On Monday afternoon, the passes were sloppy and errant all over the ice, there was zero physicality and the Bruins buckled once the Isles turned the intensity up just a little bit in the second period. The game was basically over once Nikolay Kulemin snapped one home wide open from the slot area with Torey Krug, Adam McQuaid and David Krejci all blowing their defensive assignments, and then Tuukka Rask followed it up by allowing a softie to Josh Bailey from a bad angle close to net.  

So Bruins head coach Claude Julien termed it a “flat” performance once it was all over with, and openly wondered whether it was fatigue-related result linked to the compacted schedule Boston has played through this season. Monday marked the seventh straight day that the Bruins held some kind of formal skate, though most of the veteran B's players stayed off the ice during last week's Wednesday off-day practice in Nashville.   

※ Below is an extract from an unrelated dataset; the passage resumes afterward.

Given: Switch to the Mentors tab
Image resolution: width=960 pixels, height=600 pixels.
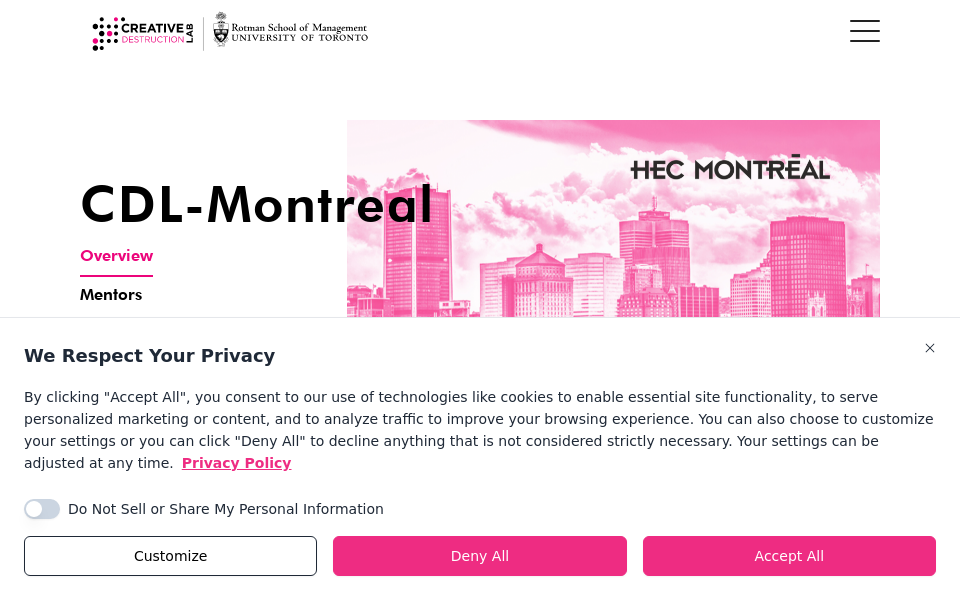Looking at the screenshot, I should click(111, 294).
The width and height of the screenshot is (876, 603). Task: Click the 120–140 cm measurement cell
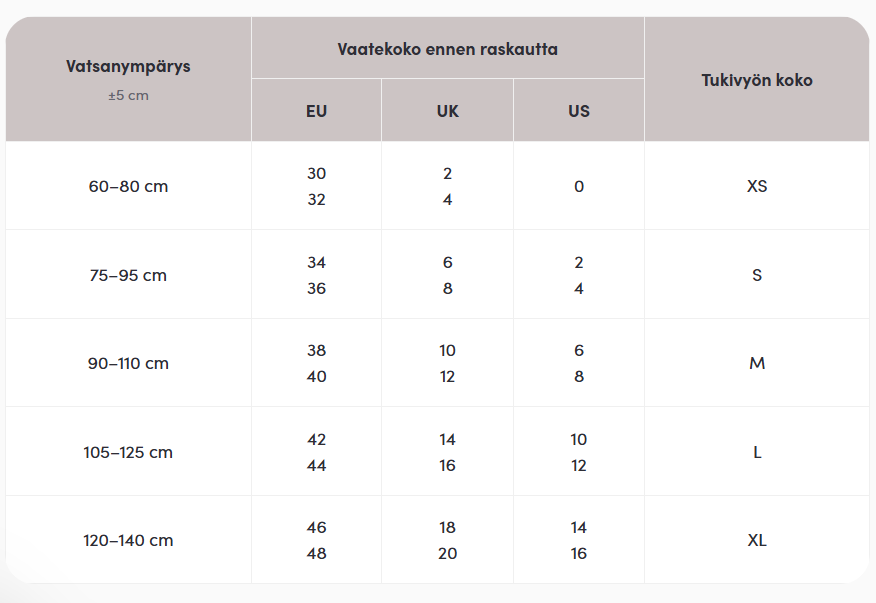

“We were flat tonight, obviously, flat from the get-go. I think that first half of the game, we didn’t give much until they scored that first goal. We were able to stay in, but we certainly weren’t generating much ourselves, from that point of view,” said Claude Julien. “His is really the first year, for me as well, going through a condensed schedule, and I’m certainly not using that as an excuse, is it fatigue?. . . But we were flat tonight. How do you explain it? I don’t know. I know that it’s frustrating. I know that it’s disappointing. That’s all I can say.

“Whether it’s mental fatigue, whatever it is. We made some mistakes tonight like, from the goals you look at, we weren’t even in the position that we’re normally in. So we were totally out of whack, as far as even defending. When you give that first goal that much room in the middle of the ice, your D’s go on the wrong side, your weak-side forward is way on the other side, and you open up the slot area, that’s something I haven’t seen much of this year. I think it said a lot from our game tonight.”

The compacted schedule certainly could be a factor for a Bruins team that’s played more games than anybody else in the Eastern Conference to this point, but the B’s also had 48 hours to recharge after winning a Saturday matinee over the Flyers. So the fatigue excuse seems a little far-fetched for a hockey club that’s no-showed a few too many times this season, and did it again on Monday afternoon against one of the worst teams in the NHL.